- _ENTRIES PROVIDED_:
"""
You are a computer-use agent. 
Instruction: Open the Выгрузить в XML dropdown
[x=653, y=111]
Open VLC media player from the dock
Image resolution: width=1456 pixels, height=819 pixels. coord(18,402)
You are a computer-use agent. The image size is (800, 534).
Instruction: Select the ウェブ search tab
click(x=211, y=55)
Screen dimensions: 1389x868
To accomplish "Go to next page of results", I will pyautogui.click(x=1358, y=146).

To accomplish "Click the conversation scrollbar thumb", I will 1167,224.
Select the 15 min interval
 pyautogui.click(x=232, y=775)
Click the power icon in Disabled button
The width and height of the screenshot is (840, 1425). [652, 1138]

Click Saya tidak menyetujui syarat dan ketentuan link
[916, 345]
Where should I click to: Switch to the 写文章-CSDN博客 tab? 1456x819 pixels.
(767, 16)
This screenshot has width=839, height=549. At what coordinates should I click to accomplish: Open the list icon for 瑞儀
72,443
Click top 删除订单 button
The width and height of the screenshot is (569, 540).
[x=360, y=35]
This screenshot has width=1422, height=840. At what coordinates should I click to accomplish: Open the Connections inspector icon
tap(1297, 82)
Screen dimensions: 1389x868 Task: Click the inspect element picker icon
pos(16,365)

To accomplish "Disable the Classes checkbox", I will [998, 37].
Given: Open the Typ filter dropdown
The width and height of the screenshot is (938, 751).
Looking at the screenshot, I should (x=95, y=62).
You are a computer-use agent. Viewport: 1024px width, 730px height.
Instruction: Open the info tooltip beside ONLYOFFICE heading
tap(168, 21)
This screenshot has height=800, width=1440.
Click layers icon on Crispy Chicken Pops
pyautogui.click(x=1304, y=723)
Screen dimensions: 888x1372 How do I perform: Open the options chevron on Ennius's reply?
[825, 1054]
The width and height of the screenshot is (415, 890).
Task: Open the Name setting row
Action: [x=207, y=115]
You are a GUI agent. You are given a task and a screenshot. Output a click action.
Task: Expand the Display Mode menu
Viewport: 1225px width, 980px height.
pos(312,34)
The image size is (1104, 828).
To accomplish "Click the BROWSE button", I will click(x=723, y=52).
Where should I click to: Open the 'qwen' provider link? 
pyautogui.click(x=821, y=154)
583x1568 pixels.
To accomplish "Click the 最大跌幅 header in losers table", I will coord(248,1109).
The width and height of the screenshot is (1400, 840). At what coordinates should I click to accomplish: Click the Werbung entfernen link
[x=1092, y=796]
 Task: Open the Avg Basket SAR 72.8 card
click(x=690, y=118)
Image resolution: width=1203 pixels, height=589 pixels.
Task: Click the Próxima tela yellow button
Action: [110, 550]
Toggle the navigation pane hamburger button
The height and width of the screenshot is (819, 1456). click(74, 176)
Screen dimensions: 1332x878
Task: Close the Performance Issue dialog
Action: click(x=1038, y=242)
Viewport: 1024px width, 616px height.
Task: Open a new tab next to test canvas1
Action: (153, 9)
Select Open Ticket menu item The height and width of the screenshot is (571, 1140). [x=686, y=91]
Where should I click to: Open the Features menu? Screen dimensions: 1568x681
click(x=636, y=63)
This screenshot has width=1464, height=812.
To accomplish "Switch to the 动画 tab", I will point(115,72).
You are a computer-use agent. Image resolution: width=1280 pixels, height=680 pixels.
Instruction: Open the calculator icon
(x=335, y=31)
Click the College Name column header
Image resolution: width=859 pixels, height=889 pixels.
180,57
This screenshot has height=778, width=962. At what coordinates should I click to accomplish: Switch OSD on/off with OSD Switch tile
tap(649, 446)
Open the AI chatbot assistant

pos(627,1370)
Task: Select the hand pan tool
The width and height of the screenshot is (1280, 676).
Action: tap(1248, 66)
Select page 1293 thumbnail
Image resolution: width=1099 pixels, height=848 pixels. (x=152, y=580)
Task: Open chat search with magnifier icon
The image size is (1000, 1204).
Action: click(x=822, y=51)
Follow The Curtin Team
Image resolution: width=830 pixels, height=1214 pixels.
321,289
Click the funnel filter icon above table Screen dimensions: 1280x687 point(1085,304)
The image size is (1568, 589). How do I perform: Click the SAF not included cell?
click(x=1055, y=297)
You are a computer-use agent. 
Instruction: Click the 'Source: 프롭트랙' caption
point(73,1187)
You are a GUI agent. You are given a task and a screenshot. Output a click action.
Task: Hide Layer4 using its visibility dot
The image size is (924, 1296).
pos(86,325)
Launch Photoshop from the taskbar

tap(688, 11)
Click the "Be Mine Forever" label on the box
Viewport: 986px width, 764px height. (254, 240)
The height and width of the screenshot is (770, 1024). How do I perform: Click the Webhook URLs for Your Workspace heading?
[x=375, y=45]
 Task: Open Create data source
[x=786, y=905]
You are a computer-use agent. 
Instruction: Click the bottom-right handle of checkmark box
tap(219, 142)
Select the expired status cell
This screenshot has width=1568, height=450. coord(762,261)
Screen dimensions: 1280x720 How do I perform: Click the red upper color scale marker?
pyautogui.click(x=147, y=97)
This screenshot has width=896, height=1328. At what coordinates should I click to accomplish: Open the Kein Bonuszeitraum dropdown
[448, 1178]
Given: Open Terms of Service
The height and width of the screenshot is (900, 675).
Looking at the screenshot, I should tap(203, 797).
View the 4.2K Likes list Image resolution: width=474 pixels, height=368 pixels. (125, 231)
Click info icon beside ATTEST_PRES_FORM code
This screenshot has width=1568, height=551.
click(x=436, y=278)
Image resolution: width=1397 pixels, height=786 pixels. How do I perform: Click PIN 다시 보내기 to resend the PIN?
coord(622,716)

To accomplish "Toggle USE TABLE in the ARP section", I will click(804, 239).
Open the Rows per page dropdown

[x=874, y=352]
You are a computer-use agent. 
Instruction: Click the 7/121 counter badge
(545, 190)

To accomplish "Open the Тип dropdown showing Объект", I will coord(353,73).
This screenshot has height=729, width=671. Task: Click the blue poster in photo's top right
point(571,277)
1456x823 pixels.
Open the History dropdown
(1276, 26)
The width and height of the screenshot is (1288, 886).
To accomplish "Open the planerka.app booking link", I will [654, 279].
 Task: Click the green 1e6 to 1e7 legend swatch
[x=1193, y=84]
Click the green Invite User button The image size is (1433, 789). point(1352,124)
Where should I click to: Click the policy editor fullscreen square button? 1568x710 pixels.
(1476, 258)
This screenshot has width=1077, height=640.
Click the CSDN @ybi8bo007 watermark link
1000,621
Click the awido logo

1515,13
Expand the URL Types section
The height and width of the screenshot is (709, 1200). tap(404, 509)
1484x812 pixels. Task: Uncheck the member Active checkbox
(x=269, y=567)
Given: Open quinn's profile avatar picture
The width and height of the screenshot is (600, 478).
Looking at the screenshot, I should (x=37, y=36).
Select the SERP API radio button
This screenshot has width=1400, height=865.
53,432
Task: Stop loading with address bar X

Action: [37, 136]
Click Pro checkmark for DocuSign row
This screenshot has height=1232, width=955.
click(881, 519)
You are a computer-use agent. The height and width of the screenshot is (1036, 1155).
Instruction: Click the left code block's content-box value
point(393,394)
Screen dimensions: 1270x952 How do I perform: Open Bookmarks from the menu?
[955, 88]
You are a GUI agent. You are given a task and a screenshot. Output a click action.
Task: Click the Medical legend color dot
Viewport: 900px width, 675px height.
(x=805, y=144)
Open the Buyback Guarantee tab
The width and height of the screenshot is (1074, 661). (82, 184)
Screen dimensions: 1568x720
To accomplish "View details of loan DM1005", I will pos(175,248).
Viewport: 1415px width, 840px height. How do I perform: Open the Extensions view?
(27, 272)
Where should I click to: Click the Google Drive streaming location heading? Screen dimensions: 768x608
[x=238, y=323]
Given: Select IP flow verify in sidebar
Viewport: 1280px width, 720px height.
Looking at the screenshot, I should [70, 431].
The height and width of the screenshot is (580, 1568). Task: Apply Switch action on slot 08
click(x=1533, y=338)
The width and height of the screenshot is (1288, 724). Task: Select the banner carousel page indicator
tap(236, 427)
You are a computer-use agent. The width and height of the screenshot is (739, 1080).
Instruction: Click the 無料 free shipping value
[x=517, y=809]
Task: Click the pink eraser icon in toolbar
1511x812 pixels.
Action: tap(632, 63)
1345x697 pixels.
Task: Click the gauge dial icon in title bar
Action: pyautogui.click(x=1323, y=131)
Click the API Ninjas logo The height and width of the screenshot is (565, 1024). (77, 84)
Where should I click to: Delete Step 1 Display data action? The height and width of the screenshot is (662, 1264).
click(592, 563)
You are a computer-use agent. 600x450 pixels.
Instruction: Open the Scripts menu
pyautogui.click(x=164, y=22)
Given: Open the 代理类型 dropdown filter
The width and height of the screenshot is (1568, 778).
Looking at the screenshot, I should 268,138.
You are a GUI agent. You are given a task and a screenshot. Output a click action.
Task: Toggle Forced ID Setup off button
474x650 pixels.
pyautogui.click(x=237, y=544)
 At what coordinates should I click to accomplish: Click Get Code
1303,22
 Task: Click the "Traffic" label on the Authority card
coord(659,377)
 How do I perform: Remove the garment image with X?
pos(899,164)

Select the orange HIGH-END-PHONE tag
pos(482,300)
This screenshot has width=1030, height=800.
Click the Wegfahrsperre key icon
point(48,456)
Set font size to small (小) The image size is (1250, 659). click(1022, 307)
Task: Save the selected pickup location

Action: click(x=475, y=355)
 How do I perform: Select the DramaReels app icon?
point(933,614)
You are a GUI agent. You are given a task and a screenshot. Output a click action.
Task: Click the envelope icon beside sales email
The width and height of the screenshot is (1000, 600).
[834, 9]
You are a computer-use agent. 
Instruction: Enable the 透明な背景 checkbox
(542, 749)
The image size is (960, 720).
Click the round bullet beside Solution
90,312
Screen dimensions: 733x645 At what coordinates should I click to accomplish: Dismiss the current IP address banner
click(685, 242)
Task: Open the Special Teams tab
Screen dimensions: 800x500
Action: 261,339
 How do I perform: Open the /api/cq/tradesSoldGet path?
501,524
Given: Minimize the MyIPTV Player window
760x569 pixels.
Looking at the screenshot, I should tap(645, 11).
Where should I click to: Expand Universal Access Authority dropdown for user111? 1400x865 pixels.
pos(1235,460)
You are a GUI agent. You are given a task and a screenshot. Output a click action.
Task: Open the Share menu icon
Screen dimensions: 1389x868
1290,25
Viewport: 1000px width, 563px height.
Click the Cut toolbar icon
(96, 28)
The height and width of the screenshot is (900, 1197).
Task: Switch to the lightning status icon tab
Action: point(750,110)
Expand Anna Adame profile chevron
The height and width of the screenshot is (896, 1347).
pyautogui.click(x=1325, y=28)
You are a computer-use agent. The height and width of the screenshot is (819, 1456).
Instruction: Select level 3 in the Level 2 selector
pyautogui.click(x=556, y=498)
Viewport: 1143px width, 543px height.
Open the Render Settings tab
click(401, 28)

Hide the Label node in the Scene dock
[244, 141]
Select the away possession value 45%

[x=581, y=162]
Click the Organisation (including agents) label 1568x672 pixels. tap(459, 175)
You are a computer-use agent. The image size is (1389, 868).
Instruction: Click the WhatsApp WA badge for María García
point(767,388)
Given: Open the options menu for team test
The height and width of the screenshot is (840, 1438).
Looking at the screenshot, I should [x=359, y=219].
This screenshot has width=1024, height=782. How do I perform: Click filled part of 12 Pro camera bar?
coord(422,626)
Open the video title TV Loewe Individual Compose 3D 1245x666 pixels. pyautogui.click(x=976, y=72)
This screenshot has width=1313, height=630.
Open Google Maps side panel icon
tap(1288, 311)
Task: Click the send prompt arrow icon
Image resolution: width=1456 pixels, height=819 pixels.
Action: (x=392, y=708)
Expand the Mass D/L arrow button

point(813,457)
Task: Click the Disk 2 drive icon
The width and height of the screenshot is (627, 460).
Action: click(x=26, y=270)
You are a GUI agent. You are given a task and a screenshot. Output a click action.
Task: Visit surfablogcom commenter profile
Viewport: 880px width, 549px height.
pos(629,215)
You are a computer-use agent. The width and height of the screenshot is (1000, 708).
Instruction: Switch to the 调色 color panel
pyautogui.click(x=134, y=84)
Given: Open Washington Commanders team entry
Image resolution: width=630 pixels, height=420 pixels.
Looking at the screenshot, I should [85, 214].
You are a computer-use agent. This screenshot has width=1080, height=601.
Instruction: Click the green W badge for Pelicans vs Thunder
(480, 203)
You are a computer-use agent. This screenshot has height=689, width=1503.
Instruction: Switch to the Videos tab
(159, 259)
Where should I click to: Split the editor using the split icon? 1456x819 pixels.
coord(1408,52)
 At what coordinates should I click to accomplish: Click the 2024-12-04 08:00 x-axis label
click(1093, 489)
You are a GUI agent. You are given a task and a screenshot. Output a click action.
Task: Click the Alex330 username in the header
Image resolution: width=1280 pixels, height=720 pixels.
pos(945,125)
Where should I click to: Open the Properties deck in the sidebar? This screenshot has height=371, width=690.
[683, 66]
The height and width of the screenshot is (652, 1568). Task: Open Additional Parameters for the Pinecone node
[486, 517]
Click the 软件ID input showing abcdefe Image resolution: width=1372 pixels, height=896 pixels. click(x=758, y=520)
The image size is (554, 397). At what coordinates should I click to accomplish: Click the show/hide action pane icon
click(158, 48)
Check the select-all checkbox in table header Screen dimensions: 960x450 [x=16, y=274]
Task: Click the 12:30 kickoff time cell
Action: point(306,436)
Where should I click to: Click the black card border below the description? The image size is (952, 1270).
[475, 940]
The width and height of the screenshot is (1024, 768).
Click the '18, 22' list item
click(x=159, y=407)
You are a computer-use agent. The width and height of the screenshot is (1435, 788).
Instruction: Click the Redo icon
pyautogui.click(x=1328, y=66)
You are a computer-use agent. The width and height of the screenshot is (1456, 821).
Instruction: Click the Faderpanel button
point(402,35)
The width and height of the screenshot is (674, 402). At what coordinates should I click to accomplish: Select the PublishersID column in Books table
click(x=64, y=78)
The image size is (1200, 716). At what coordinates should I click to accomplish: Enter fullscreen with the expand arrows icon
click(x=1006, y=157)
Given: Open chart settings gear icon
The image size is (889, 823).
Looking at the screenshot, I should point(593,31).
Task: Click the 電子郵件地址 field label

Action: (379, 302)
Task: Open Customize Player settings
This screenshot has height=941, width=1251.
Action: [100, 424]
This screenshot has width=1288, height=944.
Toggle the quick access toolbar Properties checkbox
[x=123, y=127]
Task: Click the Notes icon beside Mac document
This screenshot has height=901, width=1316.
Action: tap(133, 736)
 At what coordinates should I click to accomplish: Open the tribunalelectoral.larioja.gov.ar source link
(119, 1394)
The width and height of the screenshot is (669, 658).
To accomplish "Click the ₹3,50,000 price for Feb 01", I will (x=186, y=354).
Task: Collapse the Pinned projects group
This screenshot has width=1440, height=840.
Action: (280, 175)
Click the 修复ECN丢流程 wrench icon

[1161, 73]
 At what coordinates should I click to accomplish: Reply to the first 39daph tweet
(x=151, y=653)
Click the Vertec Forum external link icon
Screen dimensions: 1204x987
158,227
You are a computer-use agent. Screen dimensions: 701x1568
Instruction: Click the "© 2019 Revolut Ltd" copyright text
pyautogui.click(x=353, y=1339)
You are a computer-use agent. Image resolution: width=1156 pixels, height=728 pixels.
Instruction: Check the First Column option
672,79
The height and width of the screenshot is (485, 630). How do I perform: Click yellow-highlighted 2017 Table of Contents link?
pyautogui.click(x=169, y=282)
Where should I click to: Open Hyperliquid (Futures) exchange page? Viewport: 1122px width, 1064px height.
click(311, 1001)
"""
Rewrite the stretch of entries from the line that contains "This screenshot has width=1464, height=812." through the line that contains "Image resolution: width=1099", changing "calculator" to "settings" and keeping everything else unchanged.

This screenshot has width=1464, height=812.
To accomplish "Switch to the 动画 tab", I will point(115,72).
You are a computer-use agent. Image resolution: width=1280 pixels, height=680 pixels.
Instruction: Open the settings icon
(x=335, y=31)
Click the College Name column header
Image resolution: width=859 pixels, height=889 pixels.
180,57
This screenshot has height=778, width=962. At what coordinates should I click to accomplish: Switch OSD on/off with OSD Switch tile
tap(649, 446)
Open the AI chatbot assistant

pos(627,1370)
Task: Select the hand pan tool
The width and height of the screenshot is (1280, 676).
Action: tap(1248, 66)
Select page 1293 thumbnail
Image resolution: width=1099 pixels, height=848 pixels. (x=152, y=580)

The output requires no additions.